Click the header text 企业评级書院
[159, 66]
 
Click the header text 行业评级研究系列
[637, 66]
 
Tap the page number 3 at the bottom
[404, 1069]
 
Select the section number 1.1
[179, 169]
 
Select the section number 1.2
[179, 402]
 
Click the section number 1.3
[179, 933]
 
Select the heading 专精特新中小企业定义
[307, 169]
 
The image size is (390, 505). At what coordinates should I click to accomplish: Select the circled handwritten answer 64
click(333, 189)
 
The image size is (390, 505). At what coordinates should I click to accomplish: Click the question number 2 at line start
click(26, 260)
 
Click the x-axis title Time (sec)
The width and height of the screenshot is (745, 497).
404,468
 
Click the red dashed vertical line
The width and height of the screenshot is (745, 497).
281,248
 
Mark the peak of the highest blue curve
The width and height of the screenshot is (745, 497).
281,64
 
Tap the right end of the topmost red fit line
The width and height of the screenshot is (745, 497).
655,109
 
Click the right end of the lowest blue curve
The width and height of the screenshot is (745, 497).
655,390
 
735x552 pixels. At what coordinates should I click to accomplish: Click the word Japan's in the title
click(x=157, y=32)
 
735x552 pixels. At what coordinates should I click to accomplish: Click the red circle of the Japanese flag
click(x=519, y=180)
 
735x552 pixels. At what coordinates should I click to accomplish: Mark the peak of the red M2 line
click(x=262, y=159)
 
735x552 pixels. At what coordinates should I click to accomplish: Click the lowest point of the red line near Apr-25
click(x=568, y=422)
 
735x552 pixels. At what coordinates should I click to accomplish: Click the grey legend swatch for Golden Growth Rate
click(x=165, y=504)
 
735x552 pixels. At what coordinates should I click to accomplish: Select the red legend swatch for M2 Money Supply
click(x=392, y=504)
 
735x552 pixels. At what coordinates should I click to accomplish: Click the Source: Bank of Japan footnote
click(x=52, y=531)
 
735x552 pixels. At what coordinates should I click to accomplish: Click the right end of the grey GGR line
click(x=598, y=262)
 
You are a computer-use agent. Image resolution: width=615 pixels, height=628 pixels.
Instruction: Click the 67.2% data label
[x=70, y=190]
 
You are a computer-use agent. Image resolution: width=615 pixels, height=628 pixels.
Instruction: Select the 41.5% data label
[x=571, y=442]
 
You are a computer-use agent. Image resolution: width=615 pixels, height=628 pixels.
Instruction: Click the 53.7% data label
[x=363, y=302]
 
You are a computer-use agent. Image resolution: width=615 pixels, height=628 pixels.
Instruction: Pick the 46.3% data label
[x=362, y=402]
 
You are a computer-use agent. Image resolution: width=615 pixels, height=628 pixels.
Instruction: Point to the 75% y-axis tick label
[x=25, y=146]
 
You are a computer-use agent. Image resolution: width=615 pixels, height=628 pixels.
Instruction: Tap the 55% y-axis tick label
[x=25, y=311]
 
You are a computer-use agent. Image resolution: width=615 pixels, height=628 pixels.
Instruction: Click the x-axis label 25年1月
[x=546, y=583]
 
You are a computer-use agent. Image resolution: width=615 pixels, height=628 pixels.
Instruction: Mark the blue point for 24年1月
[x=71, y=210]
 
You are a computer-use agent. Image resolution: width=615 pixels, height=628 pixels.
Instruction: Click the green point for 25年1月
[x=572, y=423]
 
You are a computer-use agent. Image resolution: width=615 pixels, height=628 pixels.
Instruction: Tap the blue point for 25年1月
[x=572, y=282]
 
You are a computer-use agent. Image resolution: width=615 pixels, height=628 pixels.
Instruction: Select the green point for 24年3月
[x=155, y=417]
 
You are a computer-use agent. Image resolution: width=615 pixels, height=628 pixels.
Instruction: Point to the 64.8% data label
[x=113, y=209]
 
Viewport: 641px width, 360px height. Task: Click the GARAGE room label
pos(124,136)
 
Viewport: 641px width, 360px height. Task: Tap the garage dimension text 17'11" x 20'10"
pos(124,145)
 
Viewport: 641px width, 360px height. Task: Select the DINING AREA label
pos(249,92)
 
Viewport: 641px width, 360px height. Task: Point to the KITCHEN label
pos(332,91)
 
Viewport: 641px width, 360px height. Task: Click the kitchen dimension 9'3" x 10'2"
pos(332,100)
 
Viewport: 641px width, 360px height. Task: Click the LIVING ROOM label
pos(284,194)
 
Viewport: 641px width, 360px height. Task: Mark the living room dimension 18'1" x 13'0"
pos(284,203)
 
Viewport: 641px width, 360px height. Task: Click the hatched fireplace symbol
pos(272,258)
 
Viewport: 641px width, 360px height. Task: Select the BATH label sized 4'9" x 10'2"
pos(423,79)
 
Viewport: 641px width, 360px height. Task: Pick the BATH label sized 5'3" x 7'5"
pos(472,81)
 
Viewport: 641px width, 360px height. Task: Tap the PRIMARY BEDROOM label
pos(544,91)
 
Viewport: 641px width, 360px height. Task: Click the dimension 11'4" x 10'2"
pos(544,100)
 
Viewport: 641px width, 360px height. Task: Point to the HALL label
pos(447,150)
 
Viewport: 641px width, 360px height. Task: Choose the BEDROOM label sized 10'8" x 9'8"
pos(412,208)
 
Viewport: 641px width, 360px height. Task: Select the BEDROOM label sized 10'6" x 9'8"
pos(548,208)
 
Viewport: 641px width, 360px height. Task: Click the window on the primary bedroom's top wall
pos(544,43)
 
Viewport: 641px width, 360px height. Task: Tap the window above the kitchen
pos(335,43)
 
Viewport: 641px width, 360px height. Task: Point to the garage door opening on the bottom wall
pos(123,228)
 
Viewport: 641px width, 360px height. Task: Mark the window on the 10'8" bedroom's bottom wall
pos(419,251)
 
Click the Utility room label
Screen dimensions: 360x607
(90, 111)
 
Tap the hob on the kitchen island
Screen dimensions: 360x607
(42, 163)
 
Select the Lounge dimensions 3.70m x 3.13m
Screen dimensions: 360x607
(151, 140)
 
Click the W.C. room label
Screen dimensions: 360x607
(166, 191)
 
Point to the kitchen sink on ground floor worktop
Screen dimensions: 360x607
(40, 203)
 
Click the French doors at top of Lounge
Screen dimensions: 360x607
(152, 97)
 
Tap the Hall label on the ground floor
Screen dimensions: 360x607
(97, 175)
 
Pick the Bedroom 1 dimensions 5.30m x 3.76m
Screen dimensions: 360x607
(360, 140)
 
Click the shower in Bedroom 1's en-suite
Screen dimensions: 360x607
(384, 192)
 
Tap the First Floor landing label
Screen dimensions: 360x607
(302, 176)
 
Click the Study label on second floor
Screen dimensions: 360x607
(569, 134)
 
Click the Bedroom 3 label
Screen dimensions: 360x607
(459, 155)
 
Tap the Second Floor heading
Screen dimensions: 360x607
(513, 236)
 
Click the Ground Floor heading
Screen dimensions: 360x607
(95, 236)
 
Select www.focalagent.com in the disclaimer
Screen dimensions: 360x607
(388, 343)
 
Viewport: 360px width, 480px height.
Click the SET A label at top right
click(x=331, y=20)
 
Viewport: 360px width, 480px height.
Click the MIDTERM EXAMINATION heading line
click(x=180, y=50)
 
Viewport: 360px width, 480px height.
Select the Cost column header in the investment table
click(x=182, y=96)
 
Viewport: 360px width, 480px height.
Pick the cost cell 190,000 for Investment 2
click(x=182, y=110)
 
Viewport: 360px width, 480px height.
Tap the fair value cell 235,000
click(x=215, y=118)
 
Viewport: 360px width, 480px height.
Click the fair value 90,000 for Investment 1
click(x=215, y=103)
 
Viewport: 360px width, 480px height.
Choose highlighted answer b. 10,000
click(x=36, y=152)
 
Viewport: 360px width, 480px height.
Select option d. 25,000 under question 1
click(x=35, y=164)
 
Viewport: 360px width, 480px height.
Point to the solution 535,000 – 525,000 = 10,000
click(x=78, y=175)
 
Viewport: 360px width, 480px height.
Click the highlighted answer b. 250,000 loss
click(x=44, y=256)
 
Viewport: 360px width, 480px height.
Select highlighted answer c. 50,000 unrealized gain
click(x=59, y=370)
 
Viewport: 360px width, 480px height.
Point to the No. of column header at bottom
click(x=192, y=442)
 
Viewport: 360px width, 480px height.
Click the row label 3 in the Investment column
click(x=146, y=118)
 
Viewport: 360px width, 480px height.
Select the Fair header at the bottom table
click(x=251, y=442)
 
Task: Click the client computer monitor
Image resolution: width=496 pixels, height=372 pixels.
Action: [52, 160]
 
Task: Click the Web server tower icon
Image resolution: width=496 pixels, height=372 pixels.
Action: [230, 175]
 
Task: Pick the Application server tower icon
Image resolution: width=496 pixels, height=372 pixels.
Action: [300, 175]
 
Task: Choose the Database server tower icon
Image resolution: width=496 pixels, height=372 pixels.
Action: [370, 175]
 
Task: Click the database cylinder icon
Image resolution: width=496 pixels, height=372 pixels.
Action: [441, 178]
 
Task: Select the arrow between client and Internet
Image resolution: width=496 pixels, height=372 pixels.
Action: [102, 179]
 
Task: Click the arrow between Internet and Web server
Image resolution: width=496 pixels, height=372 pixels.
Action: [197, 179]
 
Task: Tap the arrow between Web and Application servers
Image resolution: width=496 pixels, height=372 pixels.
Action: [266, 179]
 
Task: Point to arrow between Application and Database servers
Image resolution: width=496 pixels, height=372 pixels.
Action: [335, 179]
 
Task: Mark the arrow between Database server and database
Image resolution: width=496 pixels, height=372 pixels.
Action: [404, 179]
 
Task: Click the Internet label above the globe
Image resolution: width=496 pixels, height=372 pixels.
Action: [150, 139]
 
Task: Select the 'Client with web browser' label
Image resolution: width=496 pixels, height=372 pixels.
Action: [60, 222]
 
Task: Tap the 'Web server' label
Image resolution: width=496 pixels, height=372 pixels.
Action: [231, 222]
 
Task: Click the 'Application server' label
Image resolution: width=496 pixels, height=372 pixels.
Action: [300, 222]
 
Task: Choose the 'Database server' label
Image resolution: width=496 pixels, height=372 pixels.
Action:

━━━━━━━━

== Written instruction ==
Print the lines between the line holding "at line start" and the line holding "click(x=165, y=504)", inclusive, reproducing each one verbatim.

== Final result ==
The image size is (390, 505). At what coordinates should I click to accomplish: Click the question number 2 at line start
click(26, 260)
 
Click the x-axis title Time (sec)
The width and height of the screenshot is (745, 497).
404,468
 
Click the red dashed vertical line
The width and height of the screenshot is (745, 497).
281,248
 
Mark the peak of the highest blue curve
The width and height of the screenshot is (745, 497).
281,64
 
Tap the right end of the topmost red fit line
The width and height of the screenshot is (745, 497).
655,109
 
Click the right end of the lowest blue curve
The width and height of the screenshot is (745, 497).
655,390
 
735x552 pixels. At what coordinates should I click to accomplish: Click the word Japan's in the title
click(x=157, y=32)
 
735x552 pixels. At what coordinates should I click to accomplish: Click the red circle of the Japanese flag
click(x=519, y=180)
 
735x552 pixels. At what coordinates should I click to accomplish: Mark the peak of the red M2 line
click(x=262, y=159)
 
735x552 pixels. At what coordinates should I click to accomplish: Click the lowest point of the red line near Apr-25
click(x=568, y=422)
 
735x552 pixels. At what coordinates should I click to accomplish: Click the grey legend swatch for Golden Growth Rate
click(x=165, y=504)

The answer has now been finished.